───── DATASET ─────

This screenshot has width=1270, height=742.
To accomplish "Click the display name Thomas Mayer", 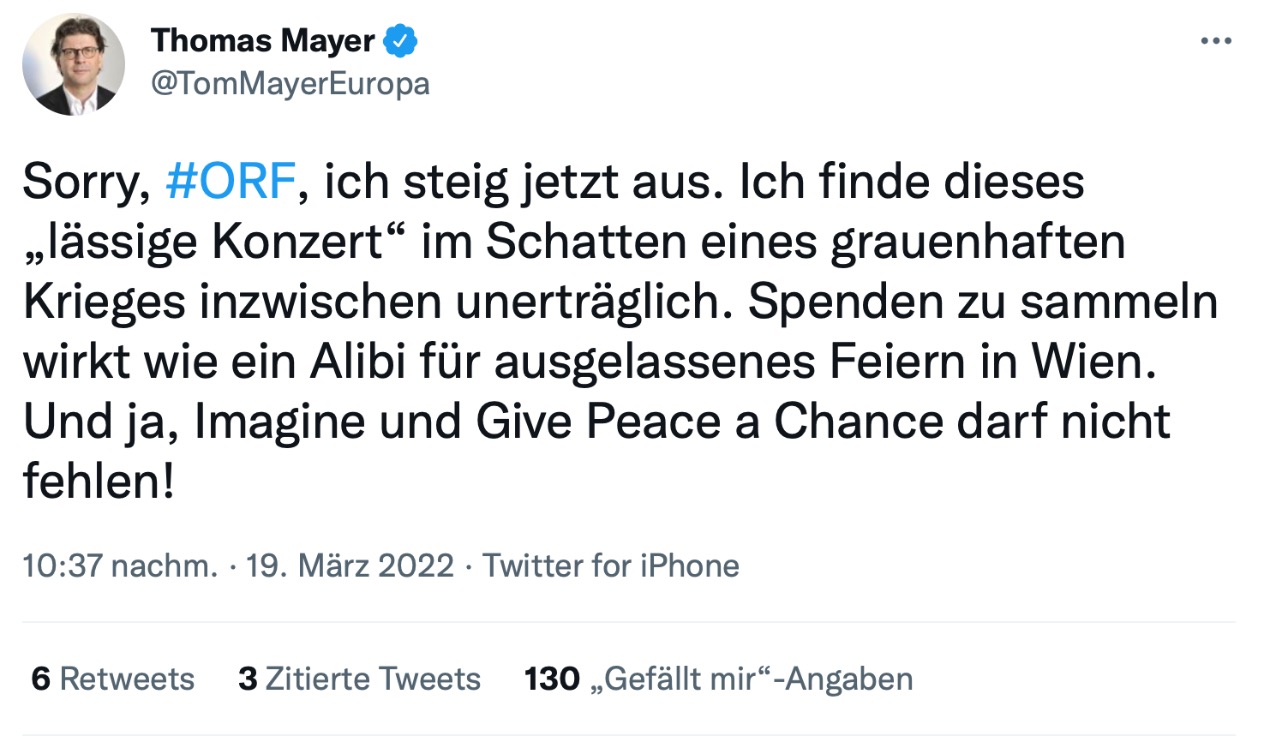I will point(263,42).
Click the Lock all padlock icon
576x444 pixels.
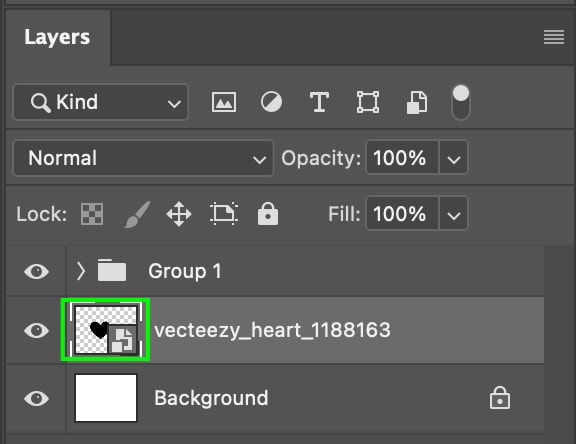(268, 213)
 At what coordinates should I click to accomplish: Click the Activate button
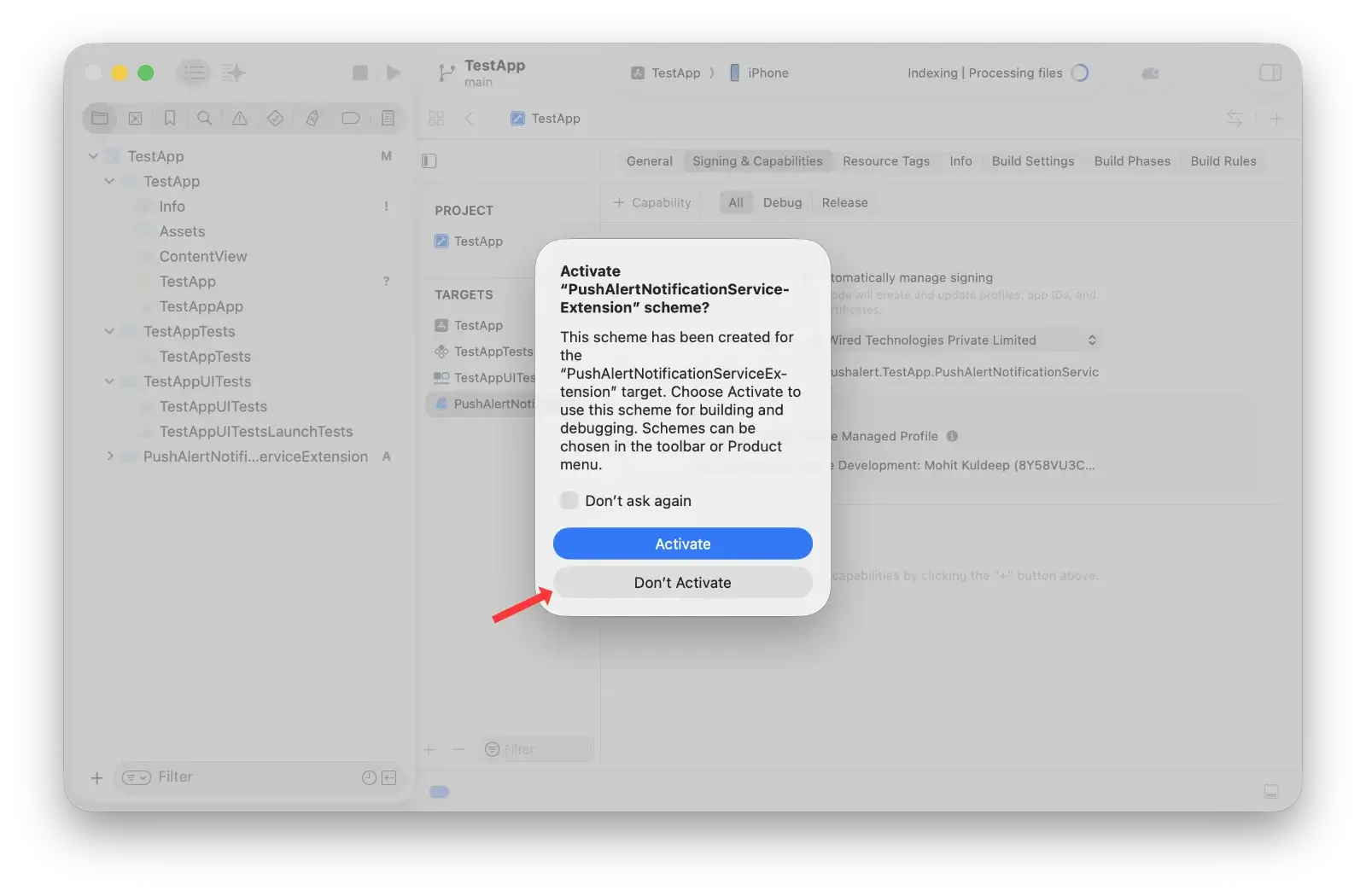682,544
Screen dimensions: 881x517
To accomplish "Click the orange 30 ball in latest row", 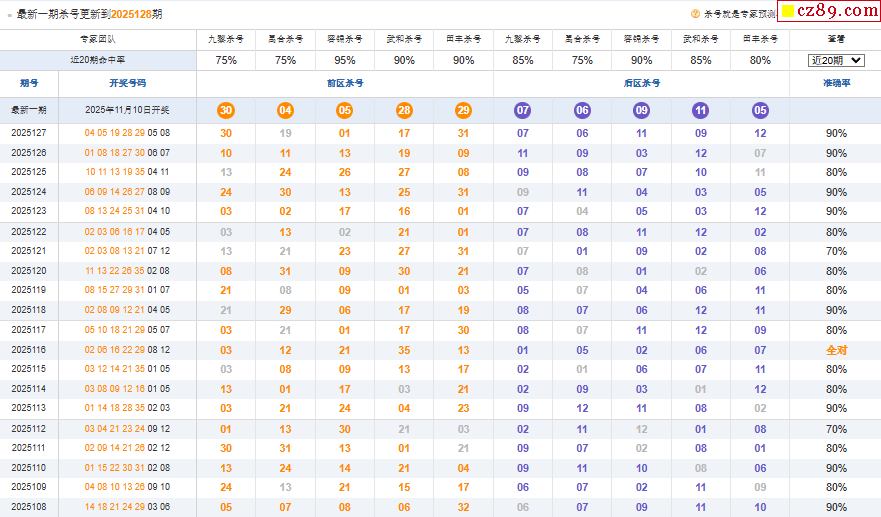I will [x=226, y=110].
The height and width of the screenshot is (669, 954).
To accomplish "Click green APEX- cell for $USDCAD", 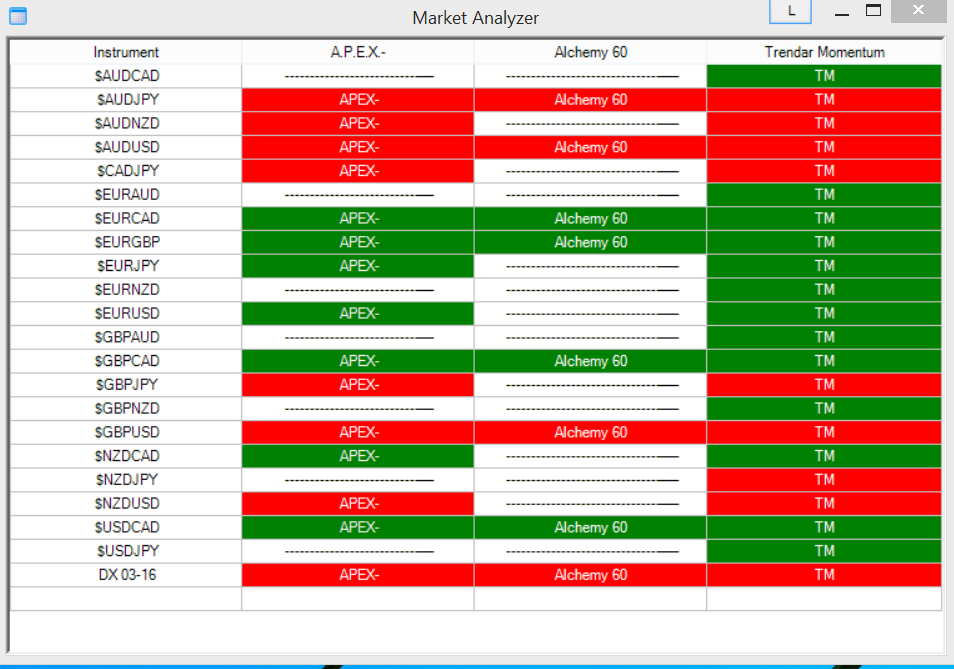I will pos(358,528).
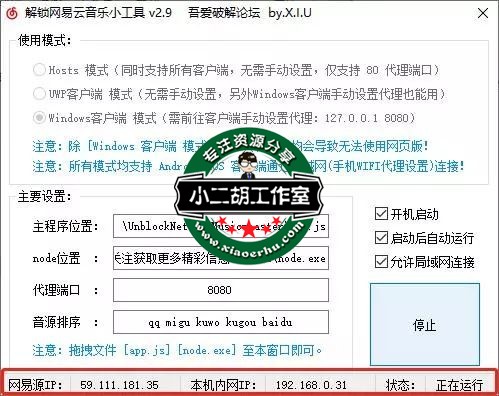
Task: Click the NetEase music logo icon in title bar
Action: click(12, 13)
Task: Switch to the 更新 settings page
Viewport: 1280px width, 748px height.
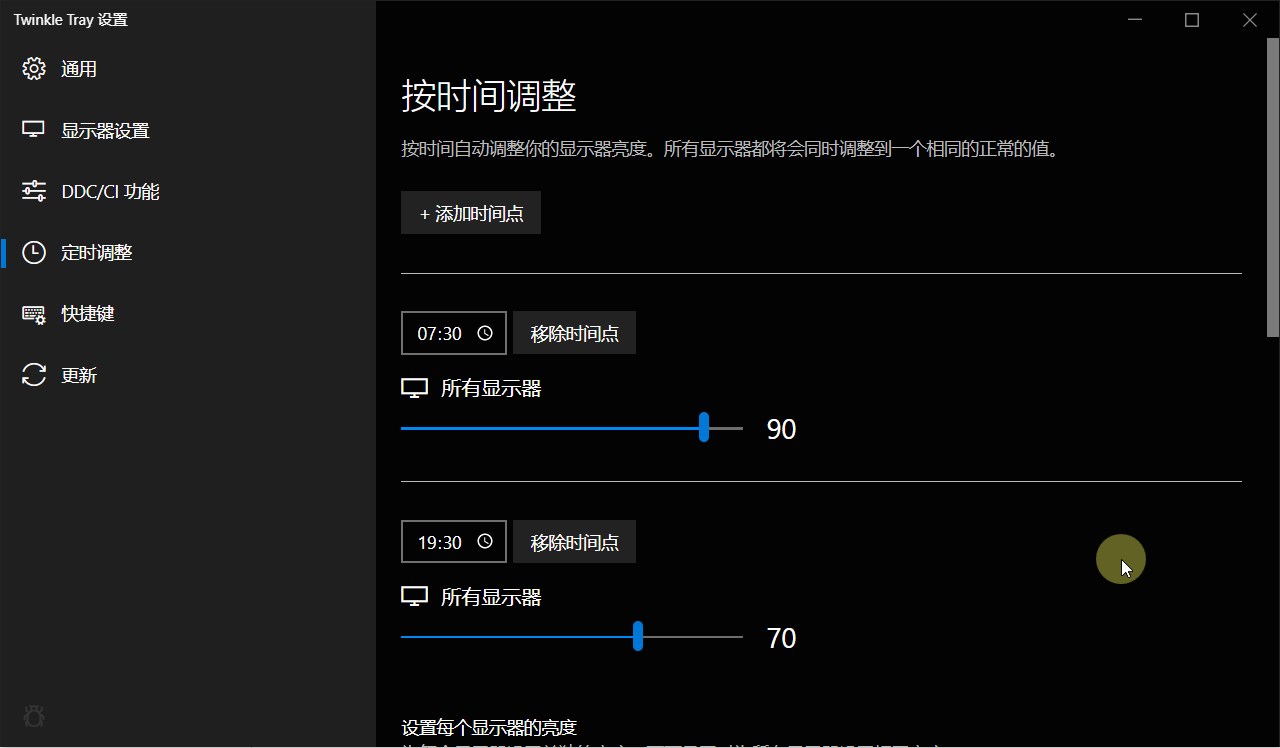Action: pyautogui.click(x=79, y=374)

─────

WHAT YOU NEED TO DO: Find the lines in the data that include "screenshot", then copy each of them.

ANSWER TO THIS PROBLEM:
This screenshot has width=1270, height=742.
The height and width of the screenshot is (669, 954).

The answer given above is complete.